= Task to complete =
A complete and exact copy of the entries below is the expected result.

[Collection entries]
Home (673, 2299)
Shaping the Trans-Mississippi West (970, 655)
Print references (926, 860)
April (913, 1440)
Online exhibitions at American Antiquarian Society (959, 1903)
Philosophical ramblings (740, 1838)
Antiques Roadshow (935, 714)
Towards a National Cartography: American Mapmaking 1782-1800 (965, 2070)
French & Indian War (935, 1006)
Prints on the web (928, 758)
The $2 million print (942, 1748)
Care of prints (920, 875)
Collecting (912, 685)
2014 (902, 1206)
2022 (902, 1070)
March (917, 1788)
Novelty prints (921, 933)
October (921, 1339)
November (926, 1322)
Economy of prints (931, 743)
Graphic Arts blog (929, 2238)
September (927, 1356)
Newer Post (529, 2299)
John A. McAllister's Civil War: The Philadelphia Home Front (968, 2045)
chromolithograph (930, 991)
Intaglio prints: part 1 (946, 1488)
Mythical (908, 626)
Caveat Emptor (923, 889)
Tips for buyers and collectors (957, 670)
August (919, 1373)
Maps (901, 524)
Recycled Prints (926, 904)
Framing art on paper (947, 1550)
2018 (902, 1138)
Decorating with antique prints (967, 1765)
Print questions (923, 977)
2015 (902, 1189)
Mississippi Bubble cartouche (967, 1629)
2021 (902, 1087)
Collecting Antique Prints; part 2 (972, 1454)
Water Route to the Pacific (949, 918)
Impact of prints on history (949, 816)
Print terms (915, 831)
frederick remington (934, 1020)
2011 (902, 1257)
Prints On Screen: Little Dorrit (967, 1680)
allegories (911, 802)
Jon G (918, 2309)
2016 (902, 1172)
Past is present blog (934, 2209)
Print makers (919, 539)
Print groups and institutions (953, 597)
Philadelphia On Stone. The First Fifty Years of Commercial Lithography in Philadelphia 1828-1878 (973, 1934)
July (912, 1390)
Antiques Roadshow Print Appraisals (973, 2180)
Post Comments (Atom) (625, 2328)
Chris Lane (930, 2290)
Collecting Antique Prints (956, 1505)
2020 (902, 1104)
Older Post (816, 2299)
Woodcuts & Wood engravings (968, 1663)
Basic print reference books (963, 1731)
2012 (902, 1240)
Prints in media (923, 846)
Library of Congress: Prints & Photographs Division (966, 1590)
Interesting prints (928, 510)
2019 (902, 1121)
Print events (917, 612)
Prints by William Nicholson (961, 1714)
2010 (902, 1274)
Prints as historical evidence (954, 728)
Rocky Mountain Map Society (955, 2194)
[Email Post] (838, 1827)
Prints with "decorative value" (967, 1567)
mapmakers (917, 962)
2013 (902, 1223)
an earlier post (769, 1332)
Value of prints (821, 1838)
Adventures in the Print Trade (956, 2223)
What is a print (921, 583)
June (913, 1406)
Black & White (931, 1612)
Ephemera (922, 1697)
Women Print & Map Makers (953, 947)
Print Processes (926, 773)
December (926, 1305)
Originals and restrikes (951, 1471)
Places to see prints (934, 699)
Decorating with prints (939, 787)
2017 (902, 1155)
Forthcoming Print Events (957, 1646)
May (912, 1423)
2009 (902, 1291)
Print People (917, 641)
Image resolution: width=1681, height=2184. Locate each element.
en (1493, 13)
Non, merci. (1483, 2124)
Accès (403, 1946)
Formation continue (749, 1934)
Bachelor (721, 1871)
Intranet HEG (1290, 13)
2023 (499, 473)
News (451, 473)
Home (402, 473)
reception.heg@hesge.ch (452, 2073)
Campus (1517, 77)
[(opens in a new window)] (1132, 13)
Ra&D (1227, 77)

= Response below =
Home (673, 2299)
Shaping the Trans-Mississippi West (970, 655)
Print references (926, 860)
April (913, 1440)
Online exhibitions at American Antiquarian Society (959, 1903)
Philosophical ramblings (740, 1838)
Antiques Roadshow (935, 714)
Towards a National Cartography: American Mapmaking 1782-1800 (965, 2070)
French & Indian War (935, 1006)
Prints on the web (928, 758)
The $2 million print (942, 1748)
Care of prints (920, 875)
Collecting (912, 685)
2014 (902, 1206)
2022 (902, 1070)
March (917, 1788)
Novelty prints (921, 933)
October (921, 1339)
November (926, 1322)
Economy of prints (931, 743)
Graphic Arts blog (929, 2238)
September (927, 1356)
Newer Post (529, 2299)
John A. McAllister's Civil War: The Philadelphia Home Front (968, 2045)
chromolithograph (930, 991)
Intaglio prints: part 1 (946, 1488)
Mythical (908, 626)
Caveat Emptor (923, 889)
Tips for buyers and collectors (957, 670)
August (919, 1373)
Maps (901, 524)
Recycled Prints (926, 904)
Framing art on paper (947, 1550)
2018 (902, 1138)
Decorating with antique prints (967, 1765)
Print questions (923, 977)
2015 (902, 1189)
Mississippi Bubble cartouche (967, 1629)
2021 (902, 1087)
Collecting Antique Prints; part 2 (972, 1454)
Water Route to the Pacific (949, 918)
Impact of prints on history (949, 816)
Print terms (915, 831)
frederick remington (934, 1020)
2011 (902, 1257)
Prints On Screen: Little Dorrit (967, 1680)
allegories (911, 802)
Jon G (918, 2309)
2016 (902, 1172)
Past is present blog (934, 2209)
Print makers (919, 539)
Print groups and institutions (953, 597)
Philadelphia On Stone. The First Fifty Years of Commercial Lithography in Philadelphia 1828-1878 (973, 1934)
July (912, 1390)
Antiques Roadshow Print Appraisals (973, 2180)
Post Comments (Atom) (625, 2328)
Chris Lane (930, 2290)
Collecting Antique Prints (956, 1505)
2020 (902, 1104)
Older Post (816, 2299)
Woodcuts & Wood engravings (968, 1663)
Basic print reference books (963, 1731)
2012 (902, 1240)
Prints in media (923, 846)
Library of Congress: Prints & Photographs Division (966, 1590)
Interesting prints (928, 510)
2019 (902, 1121)
Print events (917, 612)
Prints by William Nicholson (961, 1714)
2010 (902, 1274)
Prints as historical evidence (954, 728)
Rocky Mountain Map Society (955, 2194)
[Email Post] (838, 1827)
Prints with "decorative value" (967, 1567)
mapmakers (917, 962)
2013 (902, 1223)
an earlier post (769, 1332)
Value of prints (821, 1838)
Adventures in the Print Trade (956, 2223)
What is a print (921, 583)
June (913, 1406)
Black & White (931, 1612)
Ephemera (922, 1697)
Women Print & Map Makers (953, 947)
Print Processes (926, 773)
December (926, 1305)
Originals and restrikes (951, 1471)
Places to see prints (934, 699)
Decorating with prints (939, 787)
2017 (902, 1155)
Forthcoming Print Events (957, 1646)
May (912, 1423)
2009 (902, 1291)
Print People (917, 641)
Image resolution: width=1681, height=2184. Locate each element.
en (1493, 13)
Non, merci. (1483, 2124)
Accès (403, 1946)
Formation continue (749, 1934)
Bachelor (721, 1871)
Intranet HEG (1290, 13)
2023 (499, 473)
News (451, 473)
Home (402, 473)
reception.heg@hesge.ch (452, 2073)
Campus (1517, 77)
[(opens in a new window)] (1132, 13)
Ra&D (1227, 77)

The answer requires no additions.